Ternyata, ditemukan adanya error system dan loading yang menarik sebagai refleksi dan kesimpulan bahwa teknologi sendirilah yang mengingatkan bahwa mereka hanyalah alat dan pengguna tetaplah manusia.
Much. Khoiri, penulis produktif sekaligus pakar literasi UNESA menekankan bahwa AI bukan ancaman, tetapi sebagai ‘sarana’ belajar dan berkembang.
“Dengan begitu, justru alangkah lebih baik bilamana AI dijadikan hanya sebagai partner kolaborasi kreativitas, bukan sepenuhnya terlalu diandalkan hingga saking terbiasanya malah mematikan kreativitas alami itu sendiri,” ucapnya.
Much. Khoiri, penulis produktif sekaligus dosen UNESA memaparkan tentang “The Future of Creative Writing: Embracing AI Tools Responsibly.” Dia menekankan pentingnya menggunakan AI secara bertanggung jawab dan memastikan penggunaannya meningkatkan kualitas daripada menggantikan kreativitas manusia.
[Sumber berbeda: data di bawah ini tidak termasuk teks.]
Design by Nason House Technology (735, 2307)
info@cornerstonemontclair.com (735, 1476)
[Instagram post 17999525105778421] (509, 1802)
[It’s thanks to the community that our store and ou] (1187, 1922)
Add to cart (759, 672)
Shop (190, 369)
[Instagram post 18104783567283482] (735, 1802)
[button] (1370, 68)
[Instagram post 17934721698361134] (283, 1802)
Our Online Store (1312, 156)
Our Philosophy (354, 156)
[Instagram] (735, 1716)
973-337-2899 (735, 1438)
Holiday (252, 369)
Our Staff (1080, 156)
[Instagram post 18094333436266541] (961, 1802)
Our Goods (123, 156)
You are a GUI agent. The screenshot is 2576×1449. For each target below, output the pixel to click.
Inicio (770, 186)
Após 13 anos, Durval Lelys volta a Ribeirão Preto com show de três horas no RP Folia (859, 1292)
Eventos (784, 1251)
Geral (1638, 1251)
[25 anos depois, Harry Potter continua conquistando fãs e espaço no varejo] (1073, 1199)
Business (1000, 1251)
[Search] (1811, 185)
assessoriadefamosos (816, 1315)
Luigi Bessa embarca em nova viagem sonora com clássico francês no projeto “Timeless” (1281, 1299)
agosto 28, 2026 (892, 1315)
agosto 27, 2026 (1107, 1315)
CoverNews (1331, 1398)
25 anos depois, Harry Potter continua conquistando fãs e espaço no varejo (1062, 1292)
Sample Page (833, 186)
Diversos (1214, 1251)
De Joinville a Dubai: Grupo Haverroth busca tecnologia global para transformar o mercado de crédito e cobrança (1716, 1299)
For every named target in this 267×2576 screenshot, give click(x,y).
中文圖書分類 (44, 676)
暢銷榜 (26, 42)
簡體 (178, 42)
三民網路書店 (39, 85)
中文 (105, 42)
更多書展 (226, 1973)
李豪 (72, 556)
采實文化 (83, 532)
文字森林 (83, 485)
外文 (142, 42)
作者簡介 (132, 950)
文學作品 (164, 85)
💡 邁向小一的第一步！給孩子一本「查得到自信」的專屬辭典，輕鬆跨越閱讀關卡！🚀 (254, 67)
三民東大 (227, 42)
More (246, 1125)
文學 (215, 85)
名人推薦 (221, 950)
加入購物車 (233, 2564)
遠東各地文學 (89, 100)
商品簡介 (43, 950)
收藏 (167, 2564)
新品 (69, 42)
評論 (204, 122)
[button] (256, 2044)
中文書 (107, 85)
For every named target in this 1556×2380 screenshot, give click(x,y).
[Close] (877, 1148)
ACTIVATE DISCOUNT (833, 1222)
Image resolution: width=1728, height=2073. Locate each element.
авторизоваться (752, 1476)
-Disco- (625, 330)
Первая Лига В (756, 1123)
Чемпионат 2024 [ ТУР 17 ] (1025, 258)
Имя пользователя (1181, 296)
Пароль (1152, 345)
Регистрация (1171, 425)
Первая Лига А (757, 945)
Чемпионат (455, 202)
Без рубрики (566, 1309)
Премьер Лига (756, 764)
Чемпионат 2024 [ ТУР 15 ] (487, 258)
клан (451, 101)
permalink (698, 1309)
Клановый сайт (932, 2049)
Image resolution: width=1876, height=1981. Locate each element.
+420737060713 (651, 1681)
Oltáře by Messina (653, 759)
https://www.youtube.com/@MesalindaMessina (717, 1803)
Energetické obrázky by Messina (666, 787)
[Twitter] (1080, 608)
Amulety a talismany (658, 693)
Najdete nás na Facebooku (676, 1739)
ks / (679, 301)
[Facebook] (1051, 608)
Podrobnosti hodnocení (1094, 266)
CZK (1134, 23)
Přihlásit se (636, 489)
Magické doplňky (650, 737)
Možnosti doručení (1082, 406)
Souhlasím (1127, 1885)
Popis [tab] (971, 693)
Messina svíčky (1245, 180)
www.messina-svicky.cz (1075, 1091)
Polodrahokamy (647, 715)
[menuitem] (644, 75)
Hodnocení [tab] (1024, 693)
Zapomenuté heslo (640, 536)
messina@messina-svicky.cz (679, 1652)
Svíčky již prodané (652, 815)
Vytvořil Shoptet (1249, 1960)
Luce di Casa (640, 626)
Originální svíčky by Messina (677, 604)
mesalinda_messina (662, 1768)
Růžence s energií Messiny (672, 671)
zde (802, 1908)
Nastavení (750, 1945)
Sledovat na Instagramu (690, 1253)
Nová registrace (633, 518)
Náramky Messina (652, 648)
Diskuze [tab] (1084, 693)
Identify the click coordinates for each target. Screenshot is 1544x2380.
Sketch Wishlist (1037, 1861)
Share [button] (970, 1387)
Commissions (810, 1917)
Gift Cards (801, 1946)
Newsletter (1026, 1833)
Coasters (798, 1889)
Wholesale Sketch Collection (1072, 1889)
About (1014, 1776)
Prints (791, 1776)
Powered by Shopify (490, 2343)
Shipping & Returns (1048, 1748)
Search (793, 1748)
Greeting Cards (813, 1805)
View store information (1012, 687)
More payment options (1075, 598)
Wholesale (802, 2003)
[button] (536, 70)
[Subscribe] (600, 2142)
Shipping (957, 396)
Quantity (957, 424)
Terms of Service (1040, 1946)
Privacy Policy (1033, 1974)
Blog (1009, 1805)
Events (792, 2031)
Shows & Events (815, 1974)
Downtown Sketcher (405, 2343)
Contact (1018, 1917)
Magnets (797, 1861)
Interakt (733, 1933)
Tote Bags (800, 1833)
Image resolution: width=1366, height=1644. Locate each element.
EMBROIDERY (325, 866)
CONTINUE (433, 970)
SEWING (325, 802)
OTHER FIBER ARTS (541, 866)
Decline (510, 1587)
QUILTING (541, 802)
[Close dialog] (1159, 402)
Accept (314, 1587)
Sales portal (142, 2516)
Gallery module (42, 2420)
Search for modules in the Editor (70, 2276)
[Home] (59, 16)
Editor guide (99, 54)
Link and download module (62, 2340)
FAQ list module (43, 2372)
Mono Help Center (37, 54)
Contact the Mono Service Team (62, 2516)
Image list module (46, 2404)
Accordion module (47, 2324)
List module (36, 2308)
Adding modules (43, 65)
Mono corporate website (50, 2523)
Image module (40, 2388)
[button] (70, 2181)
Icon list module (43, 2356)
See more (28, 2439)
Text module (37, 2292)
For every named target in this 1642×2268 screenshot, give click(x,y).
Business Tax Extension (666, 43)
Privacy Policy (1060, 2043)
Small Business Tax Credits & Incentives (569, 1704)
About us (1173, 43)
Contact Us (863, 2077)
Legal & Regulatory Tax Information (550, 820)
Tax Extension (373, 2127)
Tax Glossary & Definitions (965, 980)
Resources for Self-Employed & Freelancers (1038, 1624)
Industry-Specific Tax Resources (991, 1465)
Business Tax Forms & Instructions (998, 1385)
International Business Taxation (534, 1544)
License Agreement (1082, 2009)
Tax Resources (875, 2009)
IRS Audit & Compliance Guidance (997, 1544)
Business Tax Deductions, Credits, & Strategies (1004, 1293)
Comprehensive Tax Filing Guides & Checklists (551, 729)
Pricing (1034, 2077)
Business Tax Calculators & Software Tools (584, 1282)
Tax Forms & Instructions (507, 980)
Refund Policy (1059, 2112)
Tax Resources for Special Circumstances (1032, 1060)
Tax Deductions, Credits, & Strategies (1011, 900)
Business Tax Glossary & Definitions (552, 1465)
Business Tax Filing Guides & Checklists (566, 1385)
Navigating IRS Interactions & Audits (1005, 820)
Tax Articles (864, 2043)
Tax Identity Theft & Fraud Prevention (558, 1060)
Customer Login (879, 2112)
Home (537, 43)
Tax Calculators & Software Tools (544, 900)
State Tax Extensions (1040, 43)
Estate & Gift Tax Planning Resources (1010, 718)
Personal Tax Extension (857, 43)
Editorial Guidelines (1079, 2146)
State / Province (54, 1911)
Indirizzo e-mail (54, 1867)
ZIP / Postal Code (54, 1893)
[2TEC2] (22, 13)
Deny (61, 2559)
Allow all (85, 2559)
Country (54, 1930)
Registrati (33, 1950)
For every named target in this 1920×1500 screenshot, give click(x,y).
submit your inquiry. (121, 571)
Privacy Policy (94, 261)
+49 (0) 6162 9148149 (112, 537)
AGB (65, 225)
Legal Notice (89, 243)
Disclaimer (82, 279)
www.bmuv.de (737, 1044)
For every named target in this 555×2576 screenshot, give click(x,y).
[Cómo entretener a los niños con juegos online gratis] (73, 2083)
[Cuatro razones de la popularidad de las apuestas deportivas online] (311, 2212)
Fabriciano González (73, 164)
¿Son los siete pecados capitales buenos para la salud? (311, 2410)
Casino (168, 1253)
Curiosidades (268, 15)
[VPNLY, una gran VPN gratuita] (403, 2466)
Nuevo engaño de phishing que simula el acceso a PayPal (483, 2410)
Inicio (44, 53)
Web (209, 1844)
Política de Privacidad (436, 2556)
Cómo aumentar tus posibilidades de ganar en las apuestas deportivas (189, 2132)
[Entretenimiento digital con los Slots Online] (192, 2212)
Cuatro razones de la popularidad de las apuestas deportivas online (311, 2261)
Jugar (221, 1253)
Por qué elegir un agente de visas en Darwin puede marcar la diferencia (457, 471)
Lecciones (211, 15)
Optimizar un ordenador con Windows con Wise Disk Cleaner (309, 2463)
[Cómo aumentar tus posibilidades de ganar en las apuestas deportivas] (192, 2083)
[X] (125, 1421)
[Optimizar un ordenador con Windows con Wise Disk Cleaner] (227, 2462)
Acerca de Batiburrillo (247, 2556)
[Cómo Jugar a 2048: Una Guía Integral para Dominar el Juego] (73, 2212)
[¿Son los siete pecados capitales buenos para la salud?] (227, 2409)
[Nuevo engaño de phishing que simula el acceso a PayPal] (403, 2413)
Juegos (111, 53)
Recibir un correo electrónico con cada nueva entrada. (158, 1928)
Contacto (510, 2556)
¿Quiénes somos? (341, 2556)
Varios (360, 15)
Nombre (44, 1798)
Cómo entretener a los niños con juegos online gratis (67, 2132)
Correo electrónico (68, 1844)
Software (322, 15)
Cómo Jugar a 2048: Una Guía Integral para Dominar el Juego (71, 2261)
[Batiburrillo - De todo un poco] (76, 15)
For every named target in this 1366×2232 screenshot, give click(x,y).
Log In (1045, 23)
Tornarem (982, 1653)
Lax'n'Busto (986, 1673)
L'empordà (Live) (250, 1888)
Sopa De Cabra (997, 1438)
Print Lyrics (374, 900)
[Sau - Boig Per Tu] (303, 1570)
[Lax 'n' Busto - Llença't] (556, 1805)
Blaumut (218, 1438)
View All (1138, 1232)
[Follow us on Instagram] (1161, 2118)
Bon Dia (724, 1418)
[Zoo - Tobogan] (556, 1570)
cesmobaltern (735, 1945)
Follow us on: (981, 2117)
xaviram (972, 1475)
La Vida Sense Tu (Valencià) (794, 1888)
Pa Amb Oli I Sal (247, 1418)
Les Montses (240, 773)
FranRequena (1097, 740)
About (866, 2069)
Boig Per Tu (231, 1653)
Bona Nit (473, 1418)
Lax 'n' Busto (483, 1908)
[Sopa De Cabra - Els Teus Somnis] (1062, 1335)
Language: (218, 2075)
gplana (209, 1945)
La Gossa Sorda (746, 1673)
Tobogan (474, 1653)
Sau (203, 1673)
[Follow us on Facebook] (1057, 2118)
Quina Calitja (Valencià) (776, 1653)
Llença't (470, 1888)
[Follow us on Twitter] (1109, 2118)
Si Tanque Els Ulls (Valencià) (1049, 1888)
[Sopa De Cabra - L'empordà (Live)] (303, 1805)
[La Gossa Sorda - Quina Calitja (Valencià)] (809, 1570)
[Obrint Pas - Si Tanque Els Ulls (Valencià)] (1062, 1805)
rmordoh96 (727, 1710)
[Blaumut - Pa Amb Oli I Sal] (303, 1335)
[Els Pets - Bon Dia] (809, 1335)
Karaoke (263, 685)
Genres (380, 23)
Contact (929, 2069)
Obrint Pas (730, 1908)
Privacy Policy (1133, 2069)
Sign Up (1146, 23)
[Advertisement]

“Dengan merangkul AI sambil menjaga semangat manusia, saya percaya bahwasanya akan tercipta masa depan di mana teknologi memberdayakan penulis untuk mencapai puncak kreativitas baru,” ucapnya.
Tambahan, ICLC merupakan konferensi internasional yang dilaksanakan sejak 2021. Pada tahun keempatnya ini, ICLC bertransformasi menjadi wadah produktif bagi mahasiswa, dosen, dan peneliti dalam bertukar ide dan kesempatan untuk mempublikasikan kajian mereka di jurnal bereputasi.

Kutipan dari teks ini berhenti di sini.